Un ulteriore elemento di sospetto riguarda le ferite riportate dal fratello maggiore, Loris Pompa, sugli avambracci. Secondo l’accusa, queste sarebbero state causate dalle unghie della vittima mentre veniva immobilizzato. Questo dettaglio rafforzerebbe l’ipotesi di una complicità attiva da parte di Loris, che avrebbe trattenuto il padre mentre Alex lo colpiva.
Il procuratore Bassi ha anche richiamato l’attenzione su un messaggio inviato da Loris Pompa allo zio alle 22:26 della sera del delitto. Nel testo si legge: “Noi siamo qui che stiamo rischiando la vita, vieni ad aiutarci, abiti a 2 minuti di macchina da noi”. Secondo l’accusa, questo messaggio sarebbe stato inviato con l’intento di inquinare le prove e costruire un alibi. “Giuseppe Pompa ha telefonato al fratello alle 22:22, alle 22:26 era già morto”, ha spiegato il procuratore. “Il messaggio è fasullo: un colpo di genio e una vendetta, in modo che lo zio abbia sulla coscienza un omicidio che loro hanno commesso”.
Anche la telefonata fatta da Alex Cotoia ai carabinieri per confessare l’omicidio è stata messa in discussione dall’accusa. Secondo il procuratore, il tono e le parole utilizzate durante la chiamata sembravano premeditate. “Sembrava leggesse”, ha affermato Bassi, insinuando che la confessione fosse stata preparata in anticipo per rafforzare la versione della legittima difesa.
La vicenda ha suscitato un ampio dibattito pubblico, dividendo l’opinione tra chi considera Alex un giovane che ha agito per proteggere la madre da un padre violento e chi invece vede nell’omicidio un atto pianificato e privo di giustificazioni. La figura di Giuseppe Pompa, descritto come una persona violenta e aggressiva, è al centro delle polemiche. Tuttavia, per l’accusa, questo non giustifica le modalità con cui è stato ucciso.

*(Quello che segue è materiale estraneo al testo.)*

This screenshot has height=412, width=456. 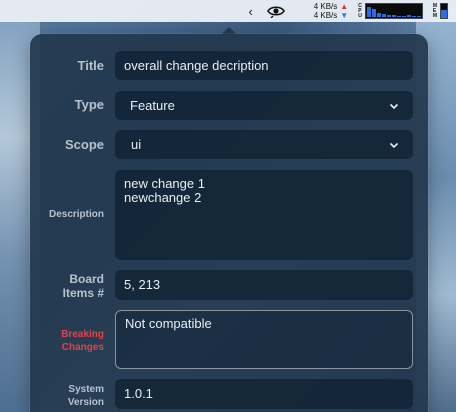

Con l’annullamento della sentenza d’appello da parte della Cassazione, il caso si arricchisce di nuovi elementi e interrogativi. La possibilità che anche il fratello maggiore venga indagato per omicidio volontario apre scenari inediti nella vicenda giudiziaria. Nel frattempo, la famiglia continua a sostenere la versione della legittima difesa, ribadendo che Alex abbia agito per salvare la madre da una situazione di estremo pericolo.
La prossima fase del processo sarà cruciale per determinare se le accuse mosse dall’accusa troveranno conferma o se prevarrà la tesi della difesa. In ogni caso, il caso di Alex Cotoia rappresenta un esempio complesso e controverso di giustizia penale, in cui si intrecciano dinamiche familiari drammatiche e questioni legali delicate.